THE ART OF SURPRISE AT CA' PISANI
“My family has loved Art Deco for many years. We wanted something of that feel but warm and rounded, not minimalist, so we blended antiquity, Art Deco, and modern technology."
Amble into many fine Venetian establishments and there’s a good chance you’ll be greeted with self-referential Rococo opulence—Girandole mirrors, Lacquerwork, Murano glass chandeliers, for example. Not so at Ca’Pisani, which instead marches to its own beat. Here, one is happily confronted with an ingenious, unexpected mix of playful, bespoke design elements and carefully-preserved, centuries-old architectural details—such as rustic, hand-painted ceiling beams and breathtaking floors of traditional marble mosaic, in a culturally-treasured style known as Terrazzo alla Veneziana.

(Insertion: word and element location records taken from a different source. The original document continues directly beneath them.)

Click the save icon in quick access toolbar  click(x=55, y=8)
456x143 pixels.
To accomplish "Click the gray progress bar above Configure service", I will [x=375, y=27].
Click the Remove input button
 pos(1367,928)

“My father has been working for many years in the business and said, ‘Let’s do something different here, not the usual velvet and Venetian glass hotel,’” explains Marianna Serandrei. For nearly three years, beginning in 1997, the family met on a weekly basis with designers Roberto Luigi Canovaro and Gianluigi Pescolderung to dream up and debate the hotel’s finer points. And what fine points! Here, one quickly takes note of polished chrome (Ziggurat) door handles; elegant wooden inlays adorning each guestroom door; and sleek, flying saucer chandeliers made by Murano glass artisans Barovier & Toso.
To complete the vision, the family drew from their personally curated collection of 1930s-40s Art Deco treasures, unearthed from secret spots across Italy and from Mercante in Fiera, an international trade fair of Modernism, art and design held each spring and fall in Parma. The result is stunning! Each guest room is furnished with an exquisite Art Deco bed as well as individual vintage pieces. Meanwhile, artwork by Italian Futurist painter Fortunato Depero (1892-1960)—a renowned figure in the Italian Futurist movement—adds refinement and compliments the hotel graphics, which draw inspiration from iconic prints, such as Campari’s bold, spirited advertisements.

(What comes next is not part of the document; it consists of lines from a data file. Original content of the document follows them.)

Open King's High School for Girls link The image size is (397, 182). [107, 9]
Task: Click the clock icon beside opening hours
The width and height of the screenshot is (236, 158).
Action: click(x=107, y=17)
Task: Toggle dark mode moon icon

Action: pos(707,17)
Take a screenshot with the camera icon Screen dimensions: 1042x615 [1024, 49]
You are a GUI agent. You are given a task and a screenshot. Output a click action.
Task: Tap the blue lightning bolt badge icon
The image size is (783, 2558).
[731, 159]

“My family has loved Art Deco for many years,” says Marianna. “We wanted something of that feel but warm and rounded, not minimalist, so we blended antiquity, Art Deco, and modern technology. To do something as radically different, at the time, as the design of Ca’Pisani shows we could see somehow into the future.”
The result is grand, elegant, modern yet timeless—with just a touch of understated whimsy. Come to think of it, the same thing could be said of Marianna herself.